## [EXERCISE GOAL]
Could you quote, exactly as they stand, the lines running from the one with "This screenshot has height=392, width=536." to the final line of the material?

--

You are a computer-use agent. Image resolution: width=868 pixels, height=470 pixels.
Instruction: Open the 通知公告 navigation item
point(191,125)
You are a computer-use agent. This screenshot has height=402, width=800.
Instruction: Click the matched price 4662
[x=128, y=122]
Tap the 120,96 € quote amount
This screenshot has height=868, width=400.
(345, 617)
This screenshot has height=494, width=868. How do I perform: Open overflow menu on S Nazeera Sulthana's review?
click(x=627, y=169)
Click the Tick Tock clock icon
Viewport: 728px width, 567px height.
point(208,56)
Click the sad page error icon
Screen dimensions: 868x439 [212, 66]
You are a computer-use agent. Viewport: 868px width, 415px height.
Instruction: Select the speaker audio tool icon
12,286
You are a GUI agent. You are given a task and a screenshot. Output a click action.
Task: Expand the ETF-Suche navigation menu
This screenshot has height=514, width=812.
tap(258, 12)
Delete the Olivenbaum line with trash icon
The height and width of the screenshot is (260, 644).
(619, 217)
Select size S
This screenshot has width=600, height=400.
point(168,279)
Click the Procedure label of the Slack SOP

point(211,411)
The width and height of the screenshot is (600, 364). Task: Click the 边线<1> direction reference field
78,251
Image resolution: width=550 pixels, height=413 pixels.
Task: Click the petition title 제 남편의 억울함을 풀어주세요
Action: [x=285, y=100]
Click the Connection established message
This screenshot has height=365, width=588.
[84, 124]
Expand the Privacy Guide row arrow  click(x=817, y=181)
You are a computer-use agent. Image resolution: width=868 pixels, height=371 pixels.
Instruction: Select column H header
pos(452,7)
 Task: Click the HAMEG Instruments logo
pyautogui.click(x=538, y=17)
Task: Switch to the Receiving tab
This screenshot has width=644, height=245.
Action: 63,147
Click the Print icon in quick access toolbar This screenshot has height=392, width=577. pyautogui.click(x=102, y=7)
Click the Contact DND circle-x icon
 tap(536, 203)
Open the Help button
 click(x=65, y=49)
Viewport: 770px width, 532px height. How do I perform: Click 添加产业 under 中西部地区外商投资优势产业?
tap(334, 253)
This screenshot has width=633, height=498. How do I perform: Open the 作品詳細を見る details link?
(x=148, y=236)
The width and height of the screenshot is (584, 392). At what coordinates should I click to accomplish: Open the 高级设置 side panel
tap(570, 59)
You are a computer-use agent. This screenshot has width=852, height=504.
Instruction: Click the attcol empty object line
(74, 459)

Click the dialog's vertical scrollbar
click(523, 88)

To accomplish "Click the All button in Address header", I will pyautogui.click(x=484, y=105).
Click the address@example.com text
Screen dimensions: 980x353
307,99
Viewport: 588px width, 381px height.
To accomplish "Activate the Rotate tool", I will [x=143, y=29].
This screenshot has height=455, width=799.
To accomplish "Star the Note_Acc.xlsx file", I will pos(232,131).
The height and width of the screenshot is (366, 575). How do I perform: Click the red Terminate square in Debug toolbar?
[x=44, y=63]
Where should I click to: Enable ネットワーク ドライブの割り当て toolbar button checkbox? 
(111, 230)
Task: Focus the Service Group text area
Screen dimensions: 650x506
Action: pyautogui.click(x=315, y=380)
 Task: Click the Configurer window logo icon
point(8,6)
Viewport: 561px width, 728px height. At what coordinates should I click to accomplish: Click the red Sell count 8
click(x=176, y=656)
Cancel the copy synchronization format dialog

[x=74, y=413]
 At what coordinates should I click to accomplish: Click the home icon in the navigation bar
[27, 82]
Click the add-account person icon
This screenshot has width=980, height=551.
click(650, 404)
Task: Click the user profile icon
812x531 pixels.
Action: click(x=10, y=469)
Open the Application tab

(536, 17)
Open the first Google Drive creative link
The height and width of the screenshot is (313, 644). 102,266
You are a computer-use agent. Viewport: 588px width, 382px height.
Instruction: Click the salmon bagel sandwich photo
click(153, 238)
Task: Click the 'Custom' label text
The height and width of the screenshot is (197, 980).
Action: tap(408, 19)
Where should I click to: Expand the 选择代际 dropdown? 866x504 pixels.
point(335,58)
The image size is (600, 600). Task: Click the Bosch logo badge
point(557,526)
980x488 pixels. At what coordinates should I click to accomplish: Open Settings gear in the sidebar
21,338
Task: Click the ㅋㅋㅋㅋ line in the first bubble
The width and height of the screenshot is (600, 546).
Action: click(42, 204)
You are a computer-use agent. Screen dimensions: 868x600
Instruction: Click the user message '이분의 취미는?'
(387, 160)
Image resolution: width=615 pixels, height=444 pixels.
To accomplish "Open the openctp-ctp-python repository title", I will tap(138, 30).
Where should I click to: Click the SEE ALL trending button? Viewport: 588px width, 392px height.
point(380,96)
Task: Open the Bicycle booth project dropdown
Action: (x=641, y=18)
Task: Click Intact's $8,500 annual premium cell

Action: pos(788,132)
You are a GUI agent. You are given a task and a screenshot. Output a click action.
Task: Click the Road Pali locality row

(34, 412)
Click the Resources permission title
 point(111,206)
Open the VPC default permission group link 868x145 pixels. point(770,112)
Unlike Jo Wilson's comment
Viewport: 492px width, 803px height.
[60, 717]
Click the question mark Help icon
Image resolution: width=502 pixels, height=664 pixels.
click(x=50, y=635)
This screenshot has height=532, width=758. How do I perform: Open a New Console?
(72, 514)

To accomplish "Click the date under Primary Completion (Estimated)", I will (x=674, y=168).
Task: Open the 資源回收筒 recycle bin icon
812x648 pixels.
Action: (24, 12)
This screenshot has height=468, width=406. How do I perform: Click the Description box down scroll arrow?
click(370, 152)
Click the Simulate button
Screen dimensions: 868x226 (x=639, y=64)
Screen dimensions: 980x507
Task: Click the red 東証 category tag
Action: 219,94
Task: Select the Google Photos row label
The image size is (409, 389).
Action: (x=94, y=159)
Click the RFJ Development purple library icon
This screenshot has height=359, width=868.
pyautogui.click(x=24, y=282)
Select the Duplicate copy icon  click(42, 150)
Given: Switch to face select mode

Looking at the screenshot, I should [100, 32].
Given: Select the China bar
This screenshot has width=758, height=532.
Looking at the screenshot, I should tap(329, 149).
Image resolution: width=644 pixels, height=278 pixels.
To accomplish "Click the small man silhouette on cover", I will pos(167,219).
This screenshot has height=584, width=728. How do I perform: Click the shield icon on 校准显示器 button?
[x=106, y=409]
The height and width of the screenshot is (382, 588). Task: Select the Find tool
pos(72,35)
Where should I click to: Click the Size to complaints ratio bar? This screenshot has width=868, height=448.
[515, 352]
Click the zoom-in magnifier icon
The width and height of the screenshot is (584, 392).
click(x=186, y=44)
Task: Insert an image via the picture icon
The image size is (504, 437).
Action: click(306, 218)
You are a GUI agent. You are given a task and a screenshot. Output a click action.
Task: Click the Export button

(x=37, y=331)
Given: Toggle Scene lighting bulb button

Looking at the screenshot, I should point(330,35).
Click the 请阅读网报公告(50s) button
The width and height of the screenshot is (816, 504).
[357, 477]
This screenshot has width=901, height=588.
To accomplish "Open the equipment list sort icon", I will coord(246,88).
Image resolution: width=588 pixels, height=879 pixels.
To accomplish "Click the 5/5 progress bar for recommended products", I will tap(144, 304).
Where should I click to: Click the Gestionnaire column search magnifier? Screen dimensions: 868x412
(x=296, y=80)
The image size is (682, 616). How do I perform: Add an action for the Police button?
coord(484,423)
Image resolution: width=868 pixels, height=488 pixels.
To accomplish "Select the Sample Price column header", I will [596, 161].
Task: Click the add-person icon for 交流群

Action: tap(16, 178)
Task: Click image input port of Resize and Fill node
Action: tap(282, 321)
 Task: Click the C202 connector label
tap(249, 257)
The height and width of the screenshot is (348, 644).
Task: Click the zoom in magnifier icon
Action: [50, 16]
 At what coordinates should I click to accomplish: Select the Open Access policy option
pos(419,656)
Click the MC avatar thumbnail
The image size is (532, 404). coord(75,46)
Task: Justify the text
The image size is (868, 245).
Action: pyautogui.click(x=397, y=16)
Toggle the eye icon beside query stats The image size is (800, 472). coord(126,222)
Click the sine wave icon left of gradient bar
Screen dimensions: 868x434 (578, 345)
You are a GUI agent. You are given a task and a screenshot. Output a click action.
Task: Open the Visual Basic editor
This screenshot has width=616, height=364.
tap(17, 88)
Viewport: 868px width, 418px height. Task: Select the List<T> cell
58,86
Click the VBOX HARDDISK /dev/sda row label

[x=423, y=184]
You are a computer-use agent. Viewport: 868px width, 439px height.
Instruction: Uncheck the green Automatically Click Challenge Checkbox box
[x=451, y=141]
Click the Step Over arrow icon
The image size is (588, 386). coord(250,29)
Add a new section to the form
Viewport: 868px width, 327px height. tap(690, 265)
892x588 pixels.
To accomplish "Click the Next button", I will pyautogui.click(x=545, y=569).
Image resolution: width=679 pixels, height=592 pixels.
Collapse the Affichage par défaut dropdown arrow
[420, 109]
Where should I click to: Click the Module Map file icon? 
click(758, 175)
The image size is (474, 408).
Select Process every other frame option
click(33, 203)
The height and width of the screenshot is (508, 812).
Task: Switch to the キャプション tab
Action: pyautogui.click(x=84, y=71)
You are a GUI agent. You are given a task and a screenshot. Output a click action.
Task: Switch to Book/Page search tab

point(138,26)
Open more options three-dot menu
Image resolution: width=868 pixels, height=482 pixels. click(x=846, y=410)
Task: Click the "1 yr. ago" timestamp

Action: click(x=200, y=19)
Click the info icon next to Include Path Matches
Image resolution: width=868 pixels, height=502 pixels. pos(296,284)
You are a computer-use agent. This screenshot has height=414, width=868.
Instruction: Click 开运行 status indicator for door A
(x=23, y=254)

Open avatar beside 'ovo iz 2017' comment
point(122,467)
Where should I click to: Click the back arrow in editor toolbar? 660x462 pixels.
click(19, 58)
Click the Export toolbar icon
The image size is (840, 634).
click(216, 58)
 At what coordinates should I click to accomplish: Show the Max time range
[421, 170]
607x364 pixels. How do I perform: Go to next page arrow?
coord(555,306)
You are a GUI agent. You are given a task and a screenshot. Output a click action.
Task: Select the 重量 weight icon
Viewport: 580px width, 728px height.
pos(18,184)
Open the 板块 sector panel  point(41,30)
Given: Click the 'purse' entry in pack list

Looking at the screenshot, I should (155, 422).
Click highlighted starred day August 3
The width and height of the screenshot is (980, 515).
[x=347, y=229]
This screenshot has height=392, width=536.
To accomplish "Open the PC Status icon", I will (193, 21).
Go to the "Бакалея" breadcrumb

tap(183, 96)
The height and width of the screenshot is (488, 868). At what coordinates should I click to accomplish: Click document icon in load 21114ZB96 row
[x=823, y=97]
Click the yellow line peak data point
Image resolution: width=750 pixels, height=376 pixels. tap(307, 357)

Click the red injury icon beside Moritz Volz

--

## [OUTPUT FOR THIS TASK]
This screenshot has height=392, width=536.
To accomplish "Open the PC Status icon", I will (193, 21).
Go to the "Бакалея" breadcrumb

tap(183, 96)
The height and width of the screenshot is (488, 868). At what coordinates should I click to accomplish: Click document icon in load 21114ZB96 row
[x=823, y=97]
Click the yellow line peak data point
Image resolution: width=750 pixels, height=376 pixels. tap(307, 357)

Click the red injury icon beside Moritz Volz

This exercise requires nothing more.